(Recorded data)
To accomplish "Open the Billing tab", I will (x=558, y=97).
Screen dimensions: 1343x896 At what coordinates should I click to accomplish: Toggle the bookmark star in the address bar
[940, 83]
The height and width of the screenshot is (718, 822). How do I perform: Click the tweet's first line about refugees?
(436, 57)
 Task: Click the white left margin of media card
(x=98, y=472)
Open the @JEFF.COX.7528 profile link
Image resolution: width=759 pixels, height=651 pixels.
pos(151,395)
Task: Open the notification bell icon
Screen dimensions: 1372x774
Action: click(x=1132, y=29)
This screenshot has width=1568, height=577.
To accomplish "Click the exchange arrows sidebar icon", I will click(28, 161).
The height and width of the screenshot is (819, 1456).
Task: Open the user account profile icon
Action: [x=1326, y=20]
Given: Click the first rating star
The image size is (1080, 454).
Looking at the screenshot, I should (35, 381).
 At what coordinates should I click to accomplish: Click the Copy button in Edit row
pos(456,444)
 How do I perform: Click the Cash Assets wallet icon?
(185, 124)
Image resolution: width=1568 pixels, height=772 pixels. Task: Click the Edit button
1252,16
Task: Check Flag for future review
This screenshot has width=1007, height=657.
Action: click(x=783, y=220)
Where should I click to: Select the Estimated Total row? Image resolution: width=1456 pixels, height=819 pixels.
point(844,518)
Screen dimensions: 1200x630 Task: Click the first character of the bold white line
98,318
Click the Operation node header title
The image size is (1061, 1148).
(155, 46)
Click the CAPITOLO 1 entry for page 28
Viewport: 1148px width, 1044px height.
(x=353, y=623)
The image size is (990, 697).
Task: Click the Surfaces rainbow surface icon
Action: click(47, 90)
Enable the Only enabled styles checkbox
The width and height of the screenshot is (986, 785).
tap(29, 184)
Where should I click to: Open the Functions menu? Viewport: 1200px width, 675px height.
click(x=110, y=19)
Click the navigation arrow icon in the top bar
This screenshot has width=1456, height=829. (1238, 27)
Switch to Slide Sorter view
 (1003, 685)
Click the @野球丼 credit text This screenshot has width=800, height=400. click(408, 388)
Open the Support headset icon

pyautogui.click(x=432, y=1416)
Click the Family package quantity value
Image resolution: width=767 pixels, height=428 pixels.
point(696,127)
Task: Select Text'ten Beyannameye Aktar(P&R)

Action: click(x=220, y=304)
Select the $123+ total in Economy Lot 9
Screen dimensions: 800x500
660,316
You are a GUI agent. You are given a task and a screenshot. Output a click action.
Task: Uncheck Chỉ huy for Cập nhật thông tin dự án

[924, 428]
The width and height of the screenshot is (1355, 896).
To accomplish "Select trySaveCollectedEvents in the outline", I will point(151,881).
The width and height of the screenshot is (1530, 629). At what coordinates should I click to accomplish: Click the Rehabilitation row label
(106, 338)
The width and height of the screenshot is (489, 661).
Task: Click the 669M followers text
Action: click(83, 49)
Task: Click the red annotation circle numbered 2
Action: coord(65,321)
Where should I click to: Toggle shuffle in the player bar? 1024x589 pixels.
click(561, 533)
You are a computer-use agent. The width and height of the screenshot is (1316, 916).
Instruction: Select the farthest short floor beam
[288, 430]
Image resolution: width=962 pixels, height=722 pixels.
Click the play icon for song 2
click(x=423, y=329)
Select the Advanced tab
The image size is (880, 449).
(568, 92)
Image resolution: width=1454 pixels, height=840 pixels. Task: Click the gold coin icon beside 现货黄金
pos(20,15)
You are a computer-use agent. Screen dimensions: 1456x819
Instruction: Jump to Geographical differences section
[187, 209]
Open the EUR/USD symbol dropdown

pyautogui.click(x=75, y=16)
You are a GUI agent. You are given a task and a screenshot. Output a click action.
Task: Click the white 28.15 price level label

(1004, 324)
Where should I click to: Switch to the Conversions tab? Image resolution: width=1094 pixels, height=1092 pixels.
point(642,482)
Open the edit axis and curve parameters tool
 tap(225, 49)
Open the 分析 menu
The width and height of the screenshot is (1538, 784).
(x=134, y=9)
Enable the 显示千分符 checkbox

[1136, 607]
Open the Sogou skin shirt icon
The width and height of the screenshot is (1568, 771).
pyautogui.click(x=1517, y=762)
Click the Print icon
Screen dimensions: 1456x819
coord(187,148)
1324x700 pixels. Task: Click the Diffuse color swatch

THE PROBLEM:
Duplicate every one of the records above line for line, with no changes.

COMPLETE RESPONSE:
To accomplish "Open the Billing tab", I will (x=558, y=97).
Screen dimensions: 1343x896 At what coordinates should I click to accomplish: Toggle the bookmark star in the address bar
[940, 83]
The height and width of the screenshot is (718, 822). How do I perform: Click the tweet's first line about refugees?
(436, 57)
 Task: Click the white left margin of media card
(x=98, y=472)
Open the @JEFF.COX.7528 profile link
Image resolution: width=759 pixels, height=651 pixels.
pos(151,395)
Task: Open the notification bell icon
Screen dimensions: 1372x774
Action: click(x=1132, y=29)
This screenshot has width=1568, height=577.
To accomplish "Click the exchange arrows sidebar icon", I will click(28, 161).
The height and width of the screenshot is (819, 1456).
Task: Open the user account profile icon
Action: [x=1326, y=20]
Given: Click the first rating star
The image size is (1080, 454).
Looking at the screenshot, I should (35, 381).
 At what coordinates should I click to accomplish: Click the Copy button in Edit row
pos(456,444)
 How do I perform: Click the Cash Assets wallet icon?
(185, 124)
Image resolution: width=1568 pixels, height=772 pixels. Task: Click the Edit button
1252,16
Task: Check Flag for future review
This screenshot has width=1007, height=657.
Action: click(x=783, y=220)
Where should I click to: Select the Estimated Total row? Image resolution: width=1456 pixels, height=819 pixels.
point(844,518)
Screen dimensions: 1200x630 Task: Click the first character of the bold white line
98,318
Click the Operation node header title
The image size is (1061, 1148).
(155, 46)
Click the CAPITOLO 1 entry for page 28
Viewport: 1148px width, 1044px height.
(x=353, y=623)
The image size is (990, 697).
Task: Click the Surfaces rainbow surface icon
Action: click(47, 90)
Enable the Only enabled styles checkbox
The width and height of the screenshot is (986, 785).
tap(29, 184)
Where should I click to: Open the Functions menu? Viewport: 1200px width, 675px height.
click(x=110, y=19)
Click the navigation arrow icon in the top bar
This screenshot has width=1456, height=829. (1238, 27)
Switch to Slide Sorter view
 (1003, 685)
Click the @野球丼 credit text This screenshot has width=800, height=400. click(408, 388)
Open the Support headset icon

pyautogui.click(x=432, y=1416)
Click the Family package quantity value
Image resolution: width=767 pixels, height=428 pixels.
point(696,127)
Task: Select Text'ten Beyannameye Aktar(P&R)

Action: click(x=220, y=304)
Select the $123+ total in Economy Lot 9
Screen dimensions: 800x500
660,316
You are a GUI agent. You are given a task and a screenshot. Output a click action.
Task: Uncheck Chỉ huy for Cập nhật thông tin dự án

[924, 428]
The width and height of the screenshot is (1355, 896).
To accomplish "Select trySaveCollectedEvents in the outline", I will point(151,881).
The width and height of the screenshot is (1530, 629). At what coordinates should I click to accomplish: Click the Rehabilitation row label
(106, 338)
The width and height of the screenshot is (489, 661).
Task: Click the 669M followers text
Action: click(83, 49)
Task: Click the red annotation circle numbered 2
Action: coord(65,321)
Where should I click to: Toggle shuffle in the player bar? 1024x589 pixels.
click(561, 533)
You are a computer-use agent. The width and height of the screenshot is (1316, 916).
Instruction: Select the farthest short floor beam
[288, 430]
Image resolution: width=962 pixels, height=722 pixels.
Click the play icon for song 2
click(x=423, y=329)
Select the Advanced tab
The image size is (880, 449).
(568, 92)
Image resolution: width=1454 pixels, height=840 pixels. Task: Click the gold coin icon beside 现货黄金
pos(20,15)
You are a computer-use agent. Screen dimensions: 1456x819
Instruction: Jump to Geographical differences section
[187, 209]
Open the EUR/USD symbol dropdown

pyautogui.click(x=75, y=16)
You are a GUI agent. You are given a task and a screenshot. Output a click action.
Task: Click the white 28.15 price level label

(1004, 324)
Where should I click to: Switch to the Conversions tab? Image resolution: width=1094 pixels, height=1092 pixels.
point(642,482)
Open the edit axis and curve parameters tool
 tap(225, 49)
Open the 分析 menu
The width and height of the screenshot is (1538, 784).
(x=134, y=9)
Enable the 显示千分符 checkbox

[1136, 607]
Open the Sogou skin shirt icon
The width and height of the screenshot is (1568, 771).
pyautogui.click(x=1517, y=762)
Click the Print icon
Screen dimensions: 1456x819
coord(187,148)
1324x700 pixels. Task: Click the Diffuse color swatch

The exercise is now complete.